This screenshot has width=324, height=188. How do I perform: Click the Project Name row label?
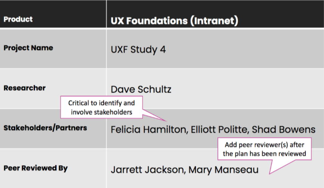(x=28, y=48)
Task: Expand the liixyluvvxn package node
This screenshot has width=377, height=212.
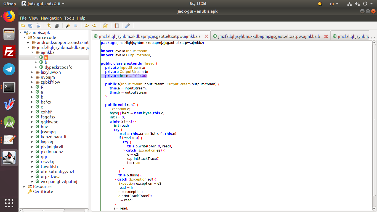Action: pyautogui.click(x=32, y=72)
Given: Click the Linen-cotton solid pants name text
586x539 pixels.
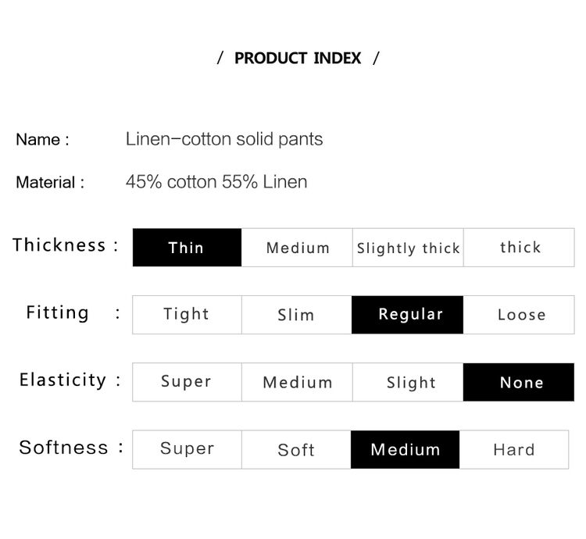Looking at the screenshot, I should coord(224,139).
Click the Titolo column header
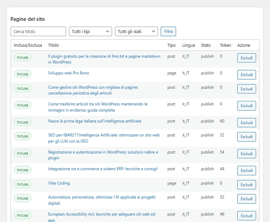This screenshot has height=222, width=270. [x=53, y=45]
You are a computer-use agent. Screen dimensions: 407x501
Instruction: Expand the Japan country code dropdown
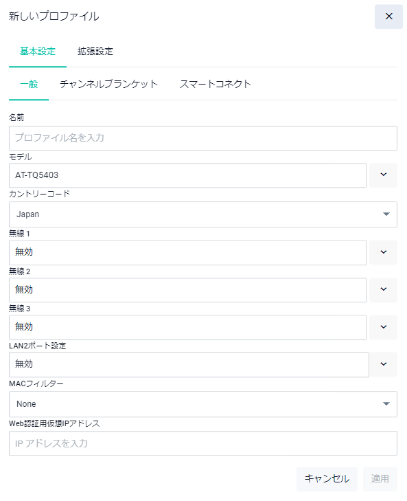(203, 214)
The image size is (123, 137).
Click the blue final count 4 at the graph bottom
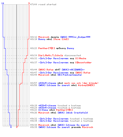[11, 127]
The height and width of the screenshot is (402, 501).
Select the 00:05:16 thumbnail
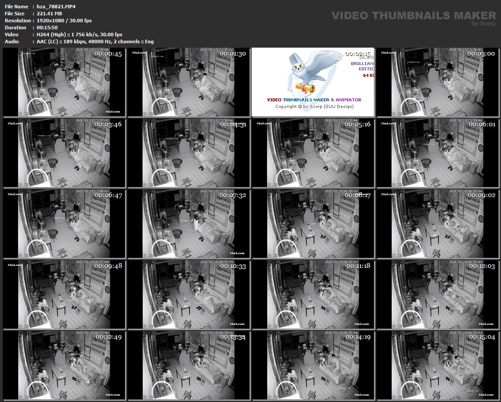(x=314, y=153)
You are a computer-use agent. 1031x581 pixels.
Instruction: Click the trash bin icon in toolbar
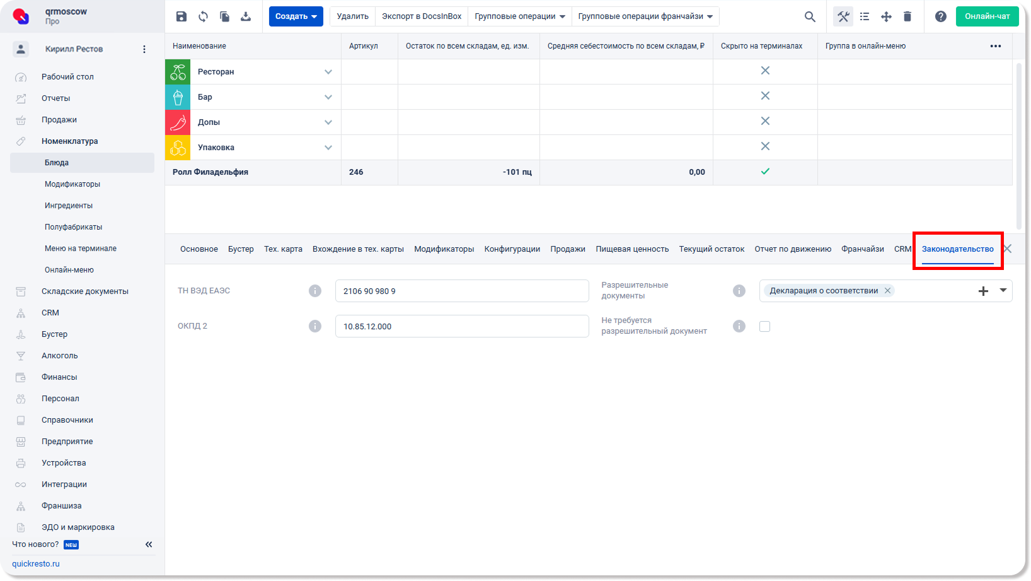click(907, 16)
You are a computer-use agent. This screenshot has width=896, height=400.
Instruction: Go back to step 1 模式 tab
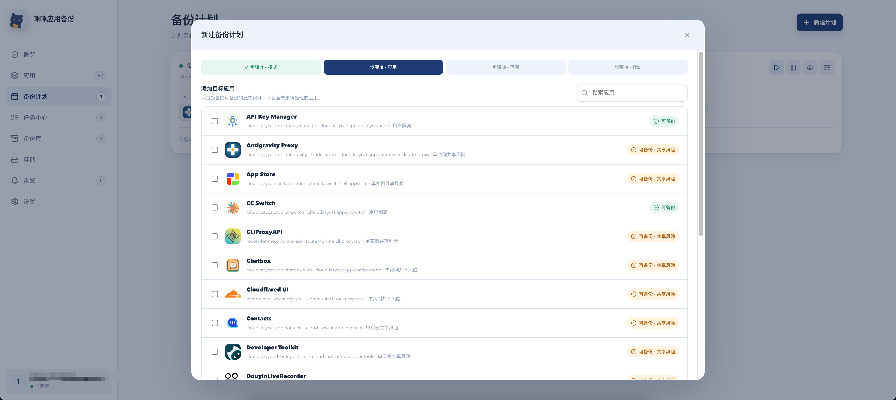point(261,67)
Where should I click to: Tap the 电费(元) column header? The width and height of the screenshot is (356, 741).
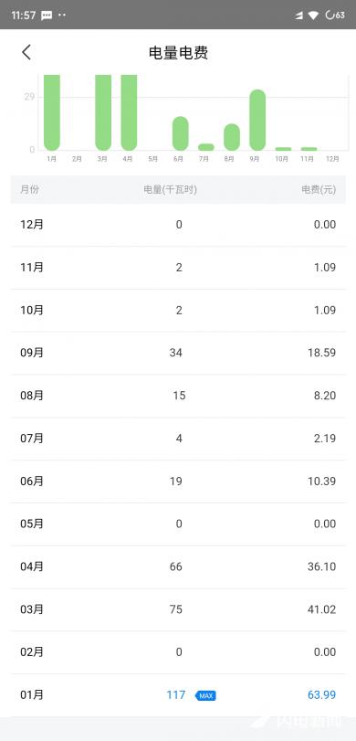tap(319, 190)
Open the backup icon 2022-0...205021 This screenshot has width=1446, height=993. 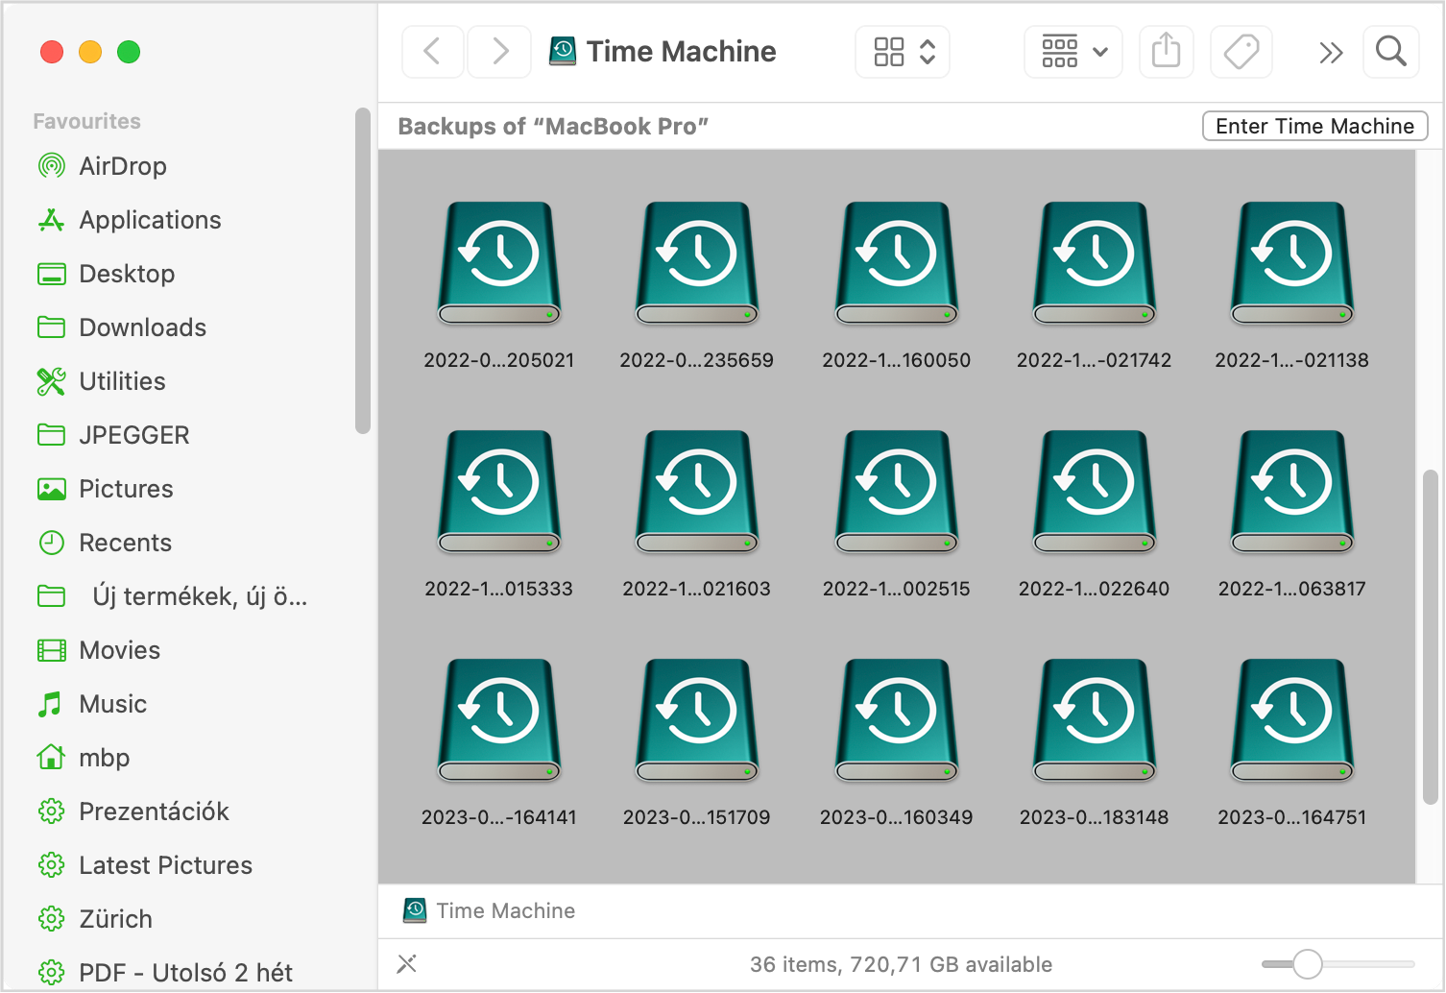pos(499,264)
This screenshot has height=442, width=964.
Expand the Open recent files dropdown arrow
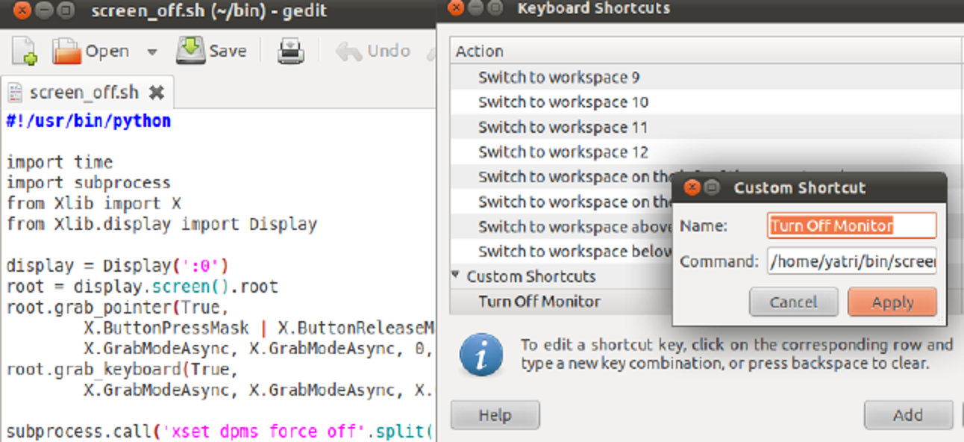point(152,52)
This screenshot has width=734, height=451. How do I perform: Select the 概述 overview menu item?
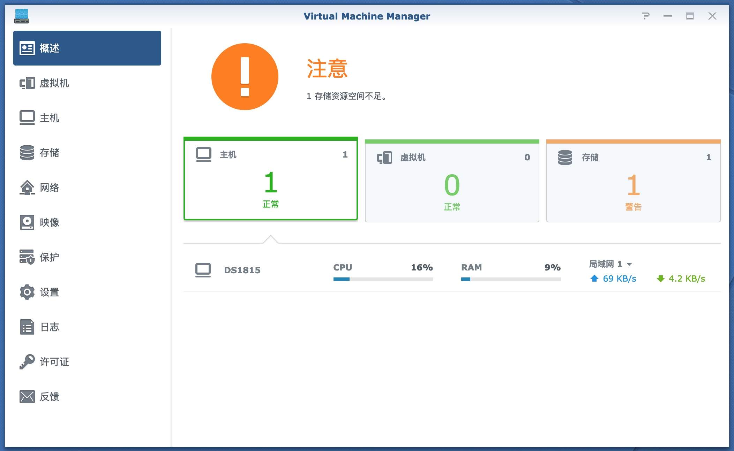click(87, 48)
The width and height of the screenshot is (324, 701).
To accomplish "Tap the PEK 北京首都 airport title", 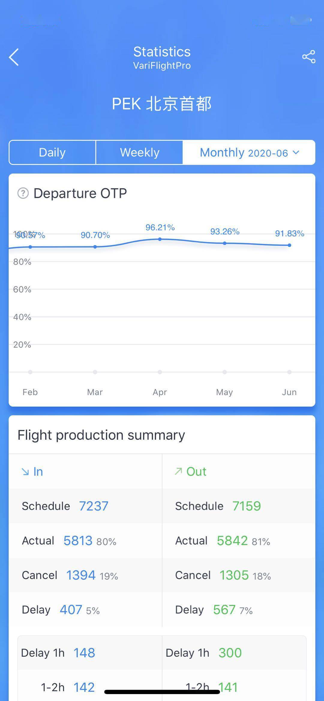I will click(x=162, y=104).
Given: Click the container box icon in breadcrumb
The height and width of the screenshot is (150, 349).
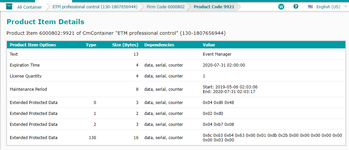Looking at the screenshot, I should 9,7.
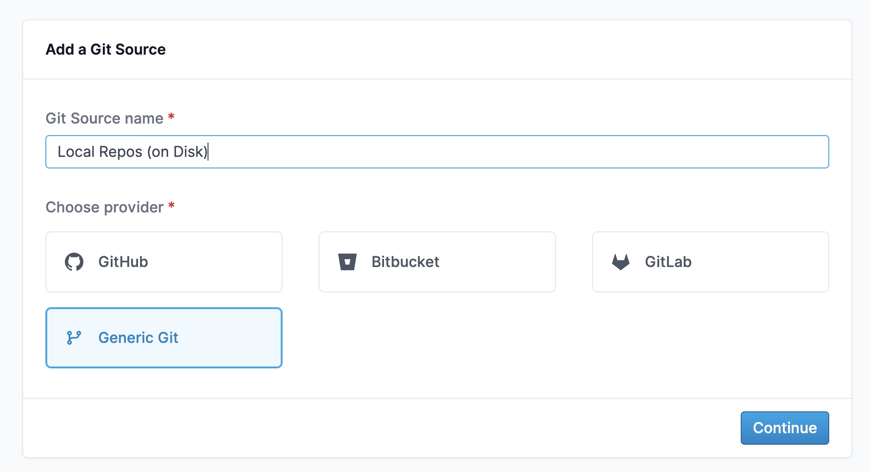The height and width of the screenshot is (472, 870).
Task: Click the Generic Git branch icon
Action: tap(74, 338)
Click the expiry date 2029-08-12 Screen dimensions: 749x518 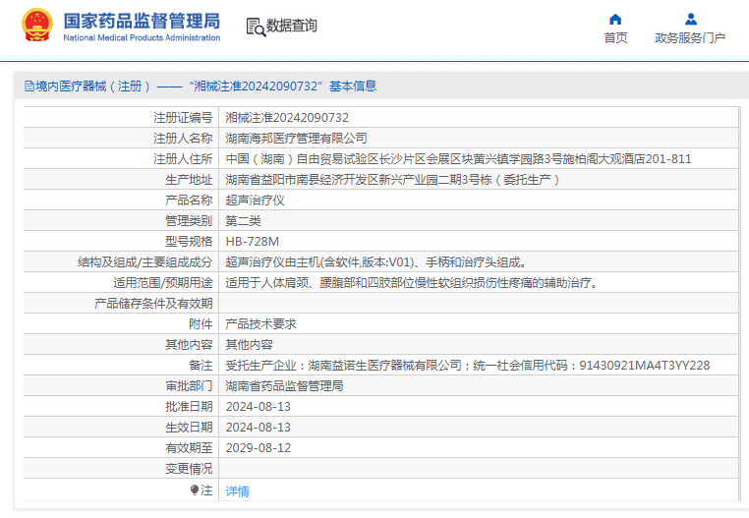point(258,448)
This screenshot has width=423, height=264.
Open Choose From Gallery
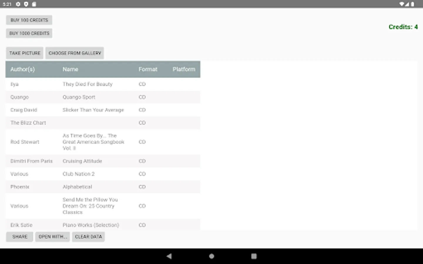tap(74, 53)
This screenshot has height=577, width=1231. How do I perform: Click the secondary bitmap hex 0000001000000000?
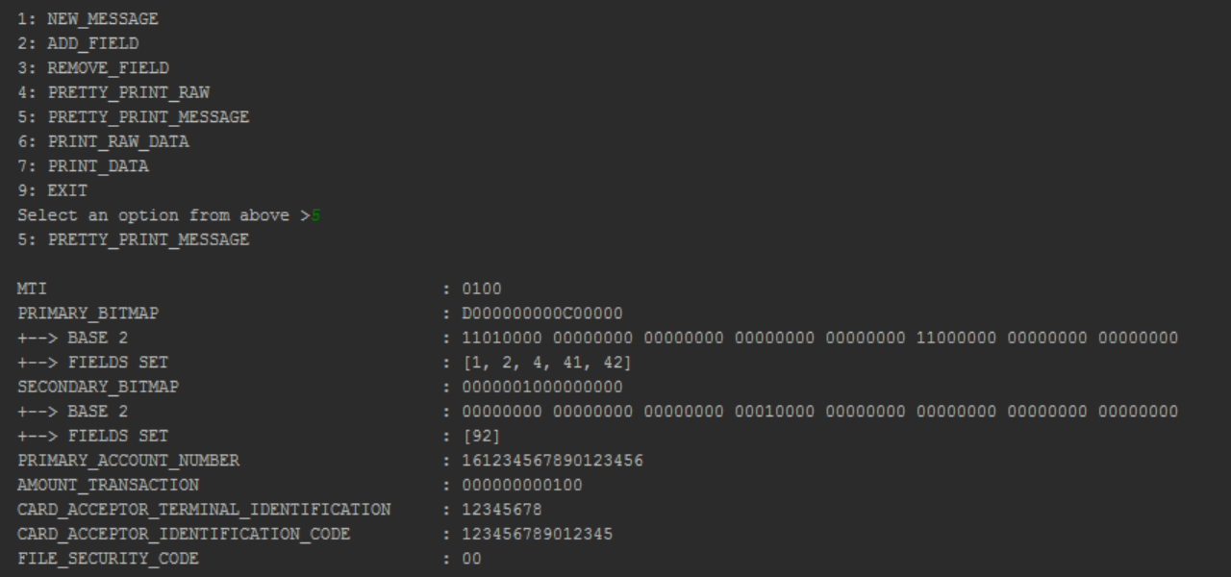coord(542,387)
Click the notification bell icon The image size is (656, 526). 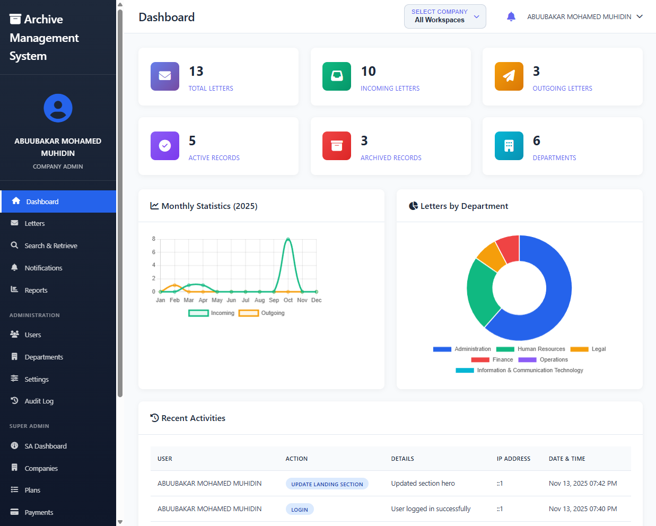[511, 17]
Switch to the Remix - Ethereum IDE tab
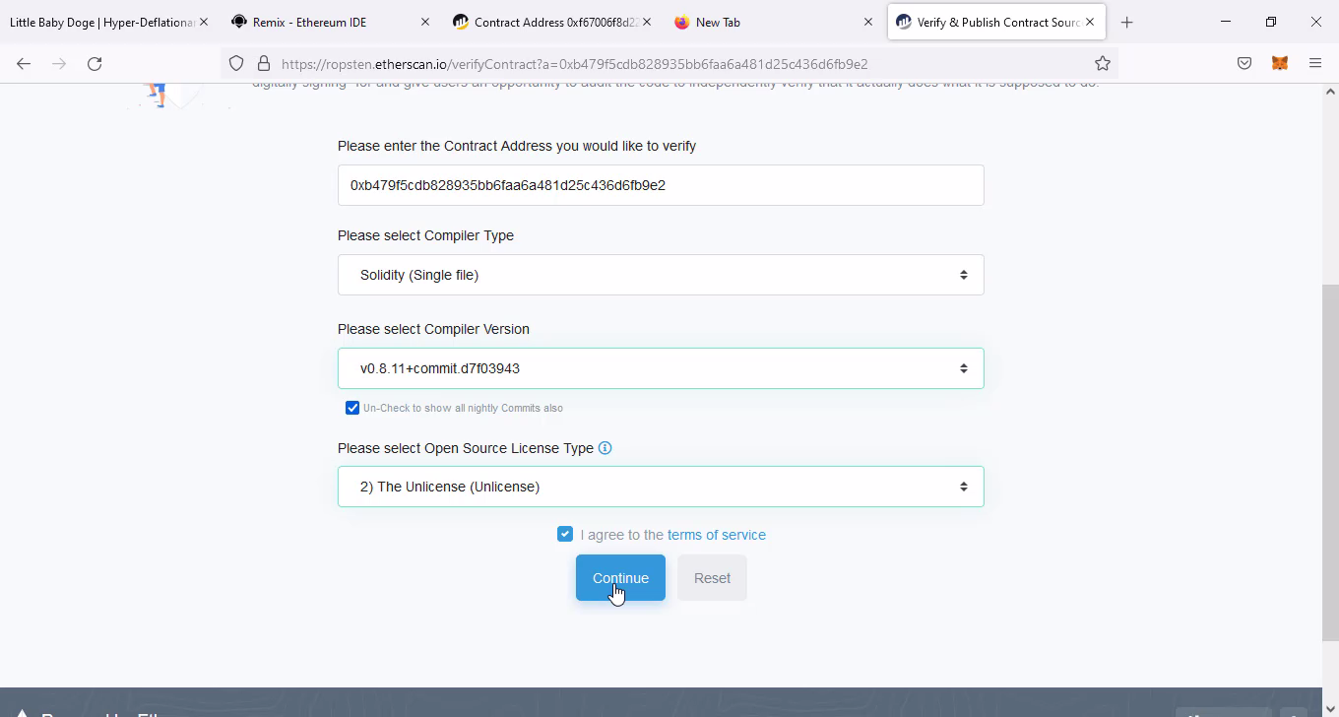Viewport: 1339px width, 717px height. (310, 22)
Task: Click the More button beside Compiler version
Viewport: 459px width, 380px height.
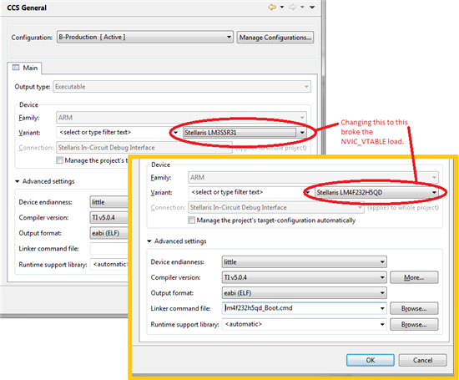Action: (x=414, y=277)
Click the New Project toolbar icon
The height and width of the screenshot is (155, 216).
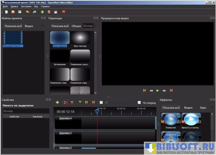[6, 12]
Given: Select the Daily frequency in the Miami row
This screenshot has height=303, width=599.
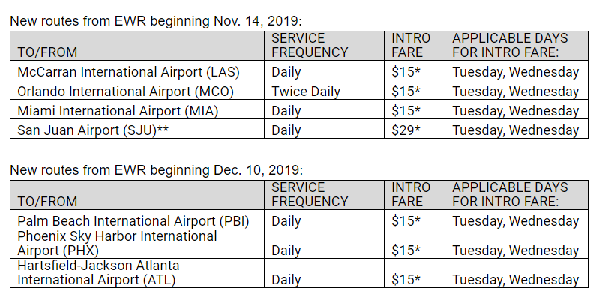Looking at the screenshot, I should [x=286, y=110].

▬▬▬▬▬▬▬▬▬▬

Copy the lines from the line that contains "Task: Click the More" through the end of the records, exactly and with nothing added; leave the pictures out.

Task: Click the More button beside Compiler version
Viewport: 459px width, 380px height.
Action: (x=414, y=277)
Click the New Project toolbar icon
The height and width of the screenshot is (155, 216).
[6, 12]
Given: Select the Daily frequency in the Miami row
This screenshot has height=303, width=599.
Looking at the screenshot, I should [x=286, y=110].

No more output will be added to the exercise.